Nous vous conseillons de mettre ce point à l’ordre du jour d’une réunion du CSE pour demander à la direction:
-Un état des lieux chiffré, notamment le nombre de salariés impactés, le coût...
-Sous quel délai elle compte informer les salariés et opérer la régularisation des congés,
-Quelle communication elle prévoit à cet effet.
En votre qualité de délégué syndical, vous pouvez:
-Communiquer auprès des salariés en leur transmettant les éléments de notre fiche,
-Demander l’ouverture d’une négociation sur ce sujet.
A cet égard, voici quelques exemples de propositions à faire:
-fixer une période de report supérieure à 15 mois pour que les salariés qui ont été absents notamment pour longue maladie, ou qui reprennent juste avant la fin de la période de prise des CP puissent effectivement prendre leurs congés.
-modifier, le cas échéant, votre accord CET afin d’augmenter le plafond d’alimentation au moins pour mettre des jours RTT. Compte tenu du nombre de jours de CP que les salariés sont susceptibles de prendre en application de la nouvelle loi, il serait judicieux de négocier le déplafonnement du nombre de jours de RTT pouvant être placés dans le CET (pour rappel, il n’est pas possible d’épargner le congé principal de 4 semaines dans le CET).

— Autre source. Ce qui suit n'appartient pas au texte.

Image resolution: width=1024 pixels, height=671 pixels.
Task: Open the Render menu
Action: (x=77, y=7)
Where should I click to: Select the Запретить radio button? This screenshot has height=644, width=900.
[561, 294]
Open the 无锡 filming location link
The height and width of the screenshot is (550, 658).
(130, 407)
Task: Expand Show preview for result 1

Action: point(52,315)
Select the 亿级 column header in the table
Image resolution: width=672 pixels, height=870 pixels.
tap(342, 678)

Il convient aussi de noter que la loi n’autorise pas l’indemnisation du congé principal en dehors de la rupture du contrat.

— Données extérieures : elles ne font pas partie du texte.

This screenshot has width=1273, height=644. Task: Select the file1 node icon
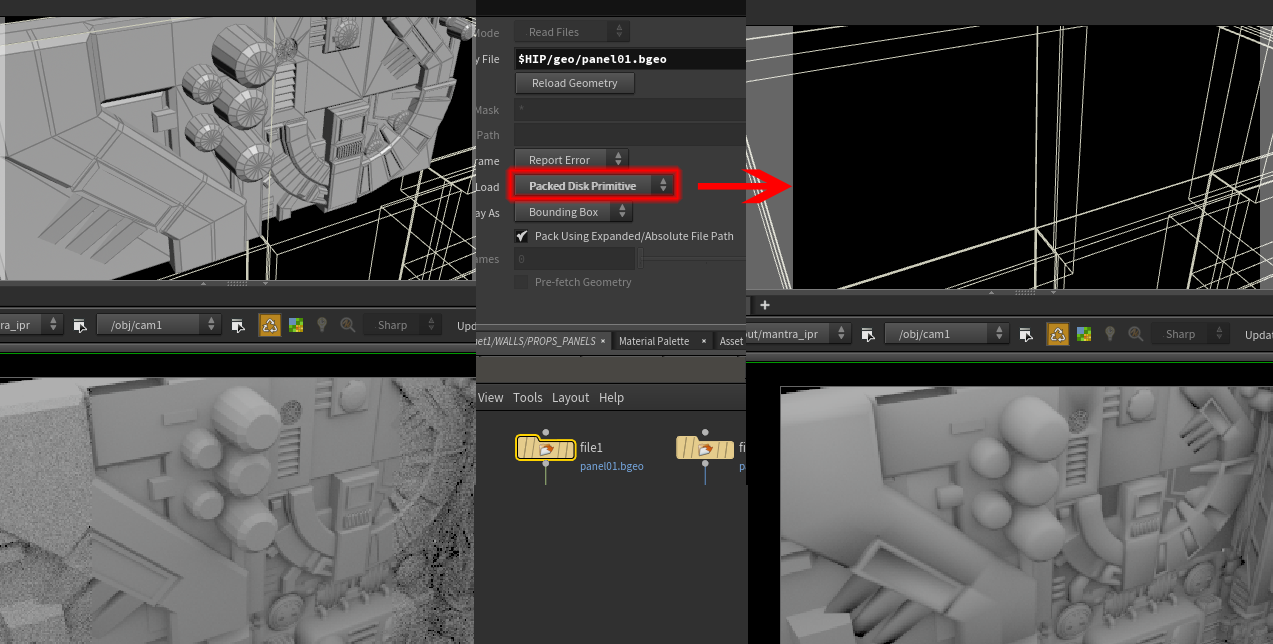click(545, 449)
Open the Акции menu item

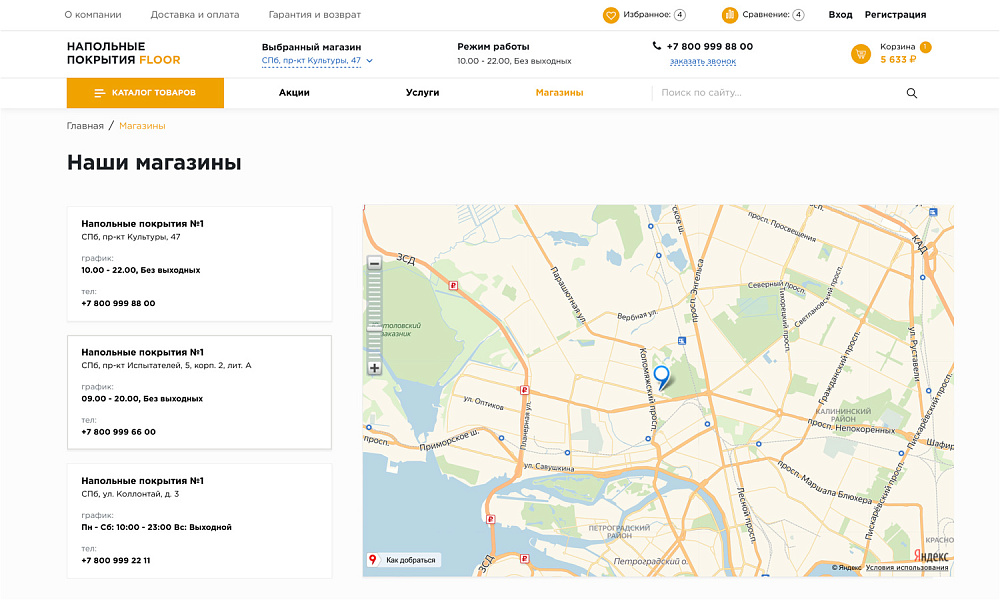294,93
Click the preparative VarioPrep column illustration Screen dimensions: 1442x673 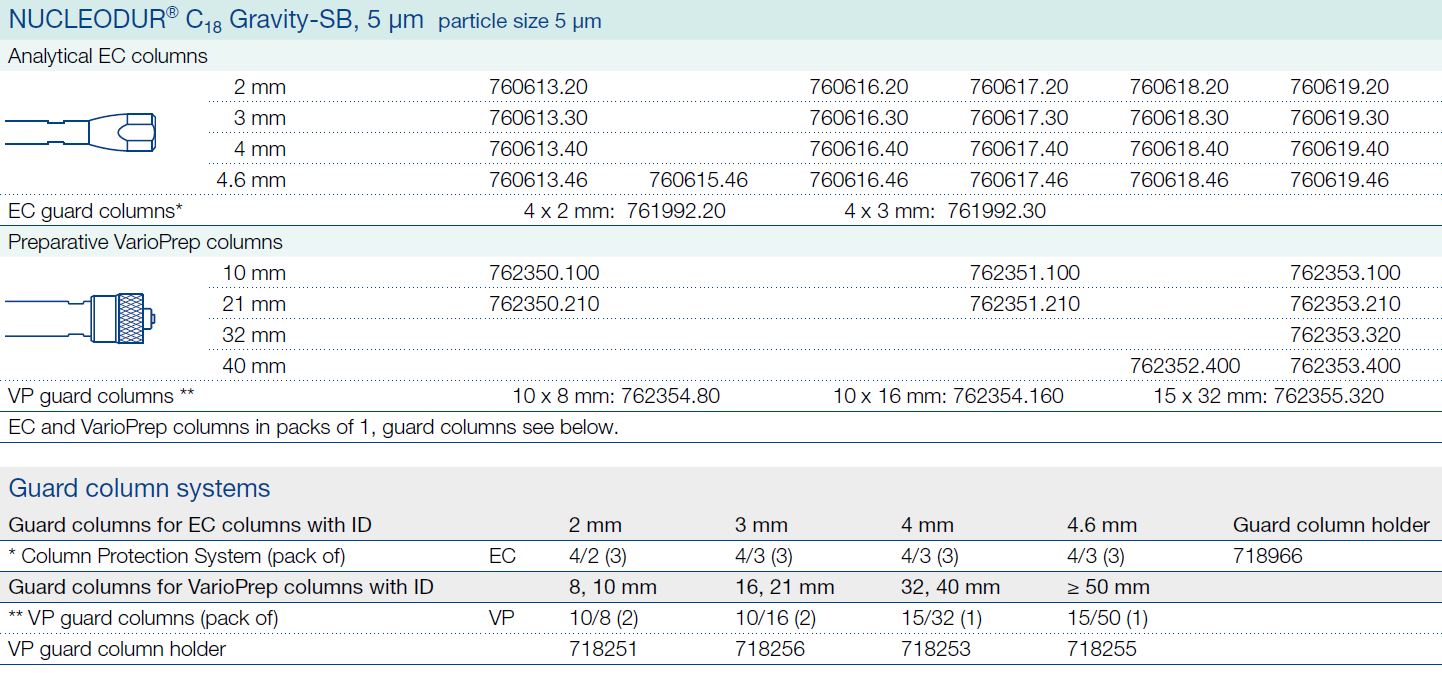tap(83, 318)
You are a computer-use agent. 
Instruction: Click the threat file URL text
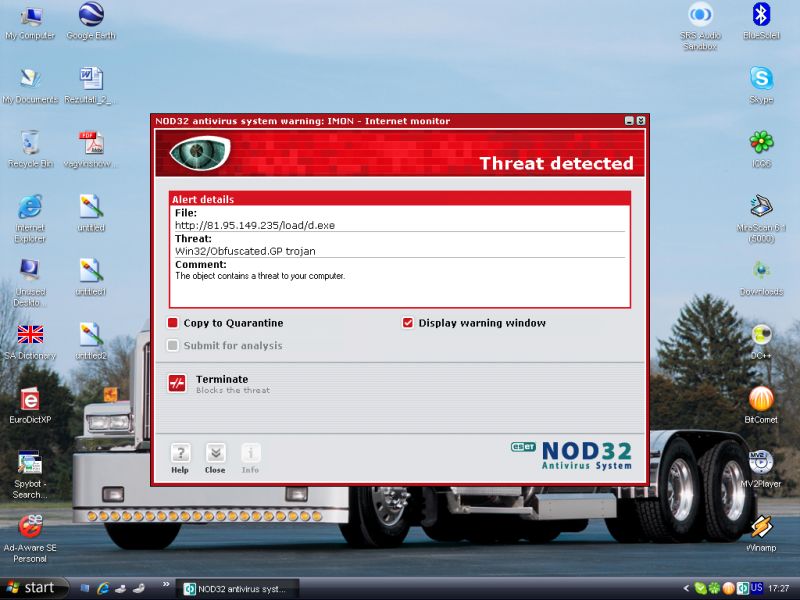pos(255,225)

Lorsque vous êtes saisi par un salarié qui vous interroge sur la marche à suivre:
Vous pouvez lui proposer de faire une réclamation auprès de l’employeur sur la base du modèle ci-dessous:
«Madame/Monsieur,
Par la présente, je sollicite le bénéfice de mes droits à congés payés acquis pendant mon (mes) arrêt (s) de travail pour la (les) période(s) suivante (s): Indiquer la (les) date (s).
Pendant cette (ou ces) période(s), vous avez considéré que je n’avais pas acquis de congés payés.
Or, selon la loi 2024-364 du 22 avril 2024, qui est rétroactive jusqu’au 01/12/2009, les salariés acquièrent des congés payés pendant les arrêts de travail pour maladie ou accident.
Par conséquent, je vous demande de m’octroyer les congés payés acquis durant ma (ou mes) période(s) d’arrêt maladie.
En cas de refus de votre part, je me verrai contraint(e) de saisir le Conseil de prud’hommes pour faire valoir mes droits.
Je vous prie de croire, Madame/Monsieur, en l’assurance de ma parfaite considération.